### What is expected
The word "computer" marks the lines to keep; find each one in the data and copy it.

(Pixel coordinate grounding data)
- - - - - - -

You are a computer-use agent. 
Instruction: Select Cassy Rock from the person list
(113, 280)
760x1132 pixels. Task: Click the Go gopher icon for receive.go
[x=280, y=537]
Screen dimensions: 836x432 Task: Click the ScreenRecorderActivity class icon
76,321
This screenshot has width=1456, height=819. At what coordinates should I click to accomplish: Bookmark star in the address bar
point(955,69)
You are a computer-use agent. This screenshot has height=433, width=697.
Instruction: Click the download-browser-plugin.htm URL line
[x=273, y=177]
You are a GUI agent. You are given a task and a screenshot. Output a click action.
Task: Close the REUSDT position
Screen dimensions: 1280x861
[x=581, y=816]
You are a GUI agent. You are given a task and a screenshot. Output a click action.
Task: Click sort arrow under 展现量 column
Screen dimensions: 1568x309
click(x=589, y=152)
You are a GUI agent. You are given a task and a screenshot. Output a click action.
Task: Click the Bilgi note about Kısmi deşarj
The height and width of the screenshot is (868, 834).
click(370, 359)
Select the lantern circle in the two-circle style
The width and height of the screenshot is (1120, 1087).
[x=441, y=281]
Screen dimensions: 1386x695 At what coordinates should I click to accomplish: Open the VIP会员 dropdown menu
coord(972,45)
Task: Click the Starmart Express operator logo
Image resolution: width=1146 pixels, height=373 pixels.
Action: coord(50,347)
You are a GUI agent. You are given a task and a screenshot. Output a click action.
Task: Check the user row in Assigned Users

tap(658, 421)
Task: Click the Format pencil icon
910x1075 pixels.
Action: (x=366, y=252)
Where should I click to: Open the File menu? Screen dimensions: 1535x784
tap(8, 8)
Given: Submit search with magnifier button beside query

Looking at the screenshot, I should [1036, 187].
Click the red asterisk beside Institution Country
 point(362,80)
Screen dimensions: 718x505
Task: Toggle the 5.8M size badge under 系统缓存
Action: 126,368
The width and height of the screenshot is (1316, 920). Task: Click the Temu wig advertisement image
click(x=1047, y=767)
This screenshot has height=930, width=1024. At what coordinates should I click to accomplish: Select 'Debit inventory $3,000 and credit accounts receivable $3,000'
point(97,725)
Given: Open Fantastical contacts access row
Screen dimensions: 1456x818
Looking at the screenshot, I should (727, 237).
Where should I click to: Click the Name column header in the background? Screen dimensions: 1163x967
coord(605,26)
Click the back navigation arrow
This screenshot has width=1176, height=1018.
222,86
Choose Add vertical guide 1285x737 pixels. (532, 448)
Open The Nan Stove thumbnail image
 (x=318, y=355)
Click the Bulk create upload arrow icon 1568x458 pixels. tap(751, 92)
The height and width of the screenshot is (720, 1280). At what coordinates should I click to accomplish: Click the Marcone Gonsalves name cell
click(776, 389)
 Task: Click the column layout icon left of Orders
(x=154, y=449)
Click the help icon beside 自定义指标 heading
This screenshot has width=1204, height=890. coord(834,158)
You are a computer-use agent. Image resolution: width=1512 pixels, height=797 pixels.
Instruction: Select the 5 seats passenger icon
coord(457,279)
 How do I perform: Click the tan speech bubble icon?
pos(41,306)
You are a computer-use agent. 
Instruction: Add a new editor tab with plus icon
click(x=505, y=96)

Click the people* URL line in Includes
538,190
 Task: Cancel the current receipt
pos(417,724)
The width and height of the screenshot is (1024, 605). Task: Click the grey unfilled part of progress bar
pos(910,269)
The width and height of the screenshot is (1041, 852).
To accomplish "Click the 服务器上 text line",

- - - - - - -

### Task answer
You are a computer-use agent. 
You are a computer-use agent. This screenshot has height=433, width=697.
You are a computer-use agent. Image resolution: width=1512 pixels, height=797 pixels.
You are a computer-use agent. 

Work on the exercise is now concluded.